Question

A restaurant manager collected data to predict monthly sales for the restaurant from monthly advertising expenses. The model created from the data showed that 36 percent of the variation in monthly sales could be explained by monthly advertising expenses. What was the value of the correlation coefficient? *

Answer 1

Answer:

The correlation coefficient is 0.60.

Step-by-step explanation:

R-squared is a statistical quantity that measures, just how near the values are to the fitted regression line. It is also known as the coefficient-of-determination.

The coefficient of determination R² specifies the percentage of the variance in the dependent variable (Y) that is forecasted or explained by linear regression and the forecaster variable (X, also recognized as the independent-variable).

The coefficient of determination R² can be computed by the formula,

$R^{2}=[r(X,Y)]^{2}$

The coefficient of determination is the square of the correlation coefficient.

The restaurant manager wanted to estimate the monthly sales for the restaurant from monthly advertising expenses.

Here,

Y = monthly sales for the restaurant

X = monthly advertising expenses

It is provided that, 36% of the variation in monthly sales could be explained by monthly advertising expenses.
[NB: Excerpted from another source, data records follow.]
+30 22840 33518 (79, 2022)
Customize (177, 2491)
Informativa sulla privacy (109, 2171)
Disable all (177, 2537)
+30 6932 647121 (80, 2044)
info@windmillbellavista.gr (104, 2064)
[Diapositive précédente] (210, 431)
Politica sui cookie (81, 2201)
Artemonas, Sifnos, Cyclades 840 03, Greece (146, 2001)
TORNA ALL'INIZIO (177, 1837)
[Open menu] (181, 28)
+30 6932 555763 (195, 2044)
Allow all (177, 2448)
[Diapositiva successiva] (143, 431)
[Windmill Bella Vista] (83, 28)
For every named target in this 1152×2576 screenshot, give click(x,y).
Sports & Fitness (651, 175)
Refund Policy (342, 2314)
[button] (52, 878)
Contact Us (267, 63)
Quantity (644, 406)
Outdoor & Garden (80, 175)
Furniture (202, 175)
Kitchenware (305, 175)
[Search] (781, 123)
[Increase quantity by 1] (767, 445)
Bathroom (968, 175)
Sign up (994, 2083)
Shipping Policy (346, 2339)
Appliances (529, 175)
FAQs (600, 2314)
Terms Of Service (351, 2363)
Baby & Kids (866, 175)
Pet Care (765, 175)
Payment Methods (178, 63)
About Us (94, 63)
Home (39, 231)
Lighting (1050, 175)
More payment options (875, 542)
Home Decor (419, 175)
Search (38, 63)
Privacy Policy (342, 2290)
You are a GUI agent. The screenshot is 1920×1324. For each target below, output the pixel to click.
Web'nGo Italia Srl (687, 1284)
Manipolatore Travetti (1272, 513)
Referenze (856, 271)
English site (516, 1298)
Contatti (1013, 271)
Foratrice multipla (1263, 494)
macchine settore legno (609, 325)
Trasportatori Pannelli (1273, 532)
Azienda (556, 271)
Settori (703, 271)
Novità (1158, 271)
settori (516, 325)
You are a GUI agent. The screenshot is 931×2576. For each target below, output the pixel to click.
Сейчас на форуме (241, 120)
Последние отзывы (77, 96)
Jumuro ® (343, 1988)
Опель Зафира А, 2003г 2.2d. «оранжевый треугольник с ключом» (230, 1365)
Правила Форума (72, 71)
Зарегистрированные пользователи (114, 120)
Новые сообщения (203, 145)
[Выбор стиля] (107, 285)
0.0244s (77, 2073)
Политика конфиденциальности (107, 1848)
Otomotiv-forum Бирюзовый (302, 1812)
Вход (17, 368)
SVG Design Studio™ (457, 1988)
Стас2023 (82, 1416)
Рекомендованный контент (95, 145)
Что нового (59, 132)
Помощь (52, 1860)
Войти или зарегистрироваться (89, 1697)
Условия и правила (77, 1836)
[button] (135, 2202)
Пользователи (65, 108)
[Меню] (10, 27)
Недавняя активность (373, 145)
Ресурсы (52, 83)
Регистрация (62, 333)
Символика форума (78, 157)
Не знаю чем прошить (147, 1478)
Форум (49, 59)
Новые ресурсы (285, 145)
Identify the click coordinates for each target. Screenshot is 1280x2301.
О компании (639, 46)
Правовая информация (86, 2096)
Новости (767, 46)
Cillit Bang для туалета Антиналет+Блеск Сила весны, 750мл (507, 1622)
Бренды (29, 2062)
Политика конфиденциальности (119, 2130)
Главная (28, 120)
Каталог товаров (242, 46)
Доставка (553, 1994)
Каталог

That is, the value of R² is 0.36.

Compute the correlation coefficient value between X and Y as follows:

$[r(X,Y)]^{2}=R^{2}$

               $=\sqrt{R^{2}}\\=\sqrt{0.36}\\=\pm0.60$

Now the values of monthly sales and monthly advertising expenses can never be negative.

So, the correlation between the two variables can never be negative either.

Thus, the correlation coefficient is 0.60.

Answer 2

Answer:

The value of the coefficient of correlation (r) is 0.6.

Step-by-step explanation:

It has been provided that the coefficient of determination $(R^{2} )= 0.36$.

It is known that the coefficient of determination depicts the variation in the dependent variation which is explained by the explanatory (independent) variable. The symbol used for the coefficient of determination is $(R^{2} )$.

To compute the correlation coefficient from the coefficient of determination the square root is taken.

Here, the value of the correlation coefficient can be computed as:

Correlation coefficient (r) = $\sqrt{R^{2} } = \sqrt{0.36} =0.6$

Thus, the value of the coefficient of correlation (r) is 0.6.